Olivier Hoslet / EPA

O ministro das Finanças, Mário Centeno

Mário Centeno deverá ser eleito, nesta segunda-feira, como presidente do Eurogrupo, o que é uma “boa notícia” para Portugal, mas nem tanto para a coligação de Governo. Quem o diz é Marques Mendes que considera que esta provável eleição vai trazer “amargos de boca” à geringonça.

No seu habitual espaço de comentário na SIC, Marques Mendes comentou a provável eleição de Mário Centeno para a presidência do Eurogrupo.

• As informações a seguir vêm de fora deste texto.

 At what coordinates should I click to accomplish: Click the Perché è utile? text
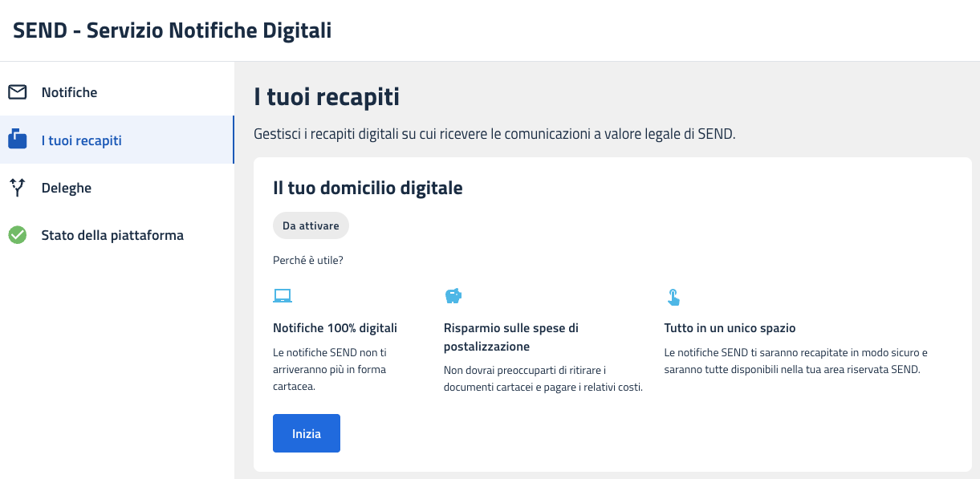point(308,260)
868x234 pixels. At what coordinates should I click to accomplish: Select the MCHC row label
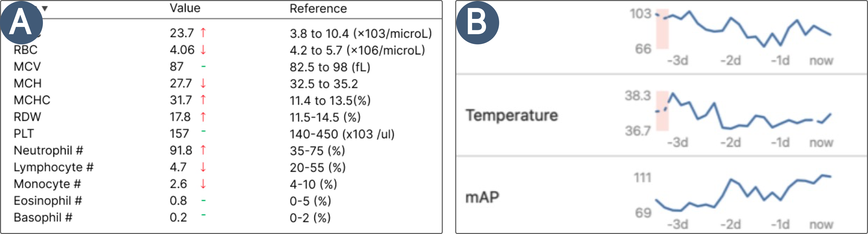pyautogui.click(x=32, y=100)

O ministro das Finanças de Portugal está apontado como favorito, contando com o apoio dos Socialistas Europeus.

Ora, se a eleição de Centeno para a liderança do Eurogrupo se confirmar, nesta segunda-feira à tarde, é uma “boa notícia” para Portugal, considera Marques Mendes na SIC, porque “dá prestígio” ao país, constata.

“Há 3 anos éramos um país sob resgate, três anos depois, presidimos ao Eurogrupo, é prestigiante”, salienta o antigo líder do PSD, notando, ainda, que vai dar a Portugal “algum poder de intervenção”.

Mas, por outro lado, esta possível eleição vai trazer alguns “amargos de boca” à coligação de Governo, alerta Marques Mendes. “É mais um atrito dentro da coligação”, diz.

“Os parceiros da geringonça, PCP e Bloco de Esquerda, não acham graça a esta mudança”, pois, sendo “contra a política do Euro”, isto significa que Centeno se passou para dentro do “inimigo””, aponta o comentador da SIC.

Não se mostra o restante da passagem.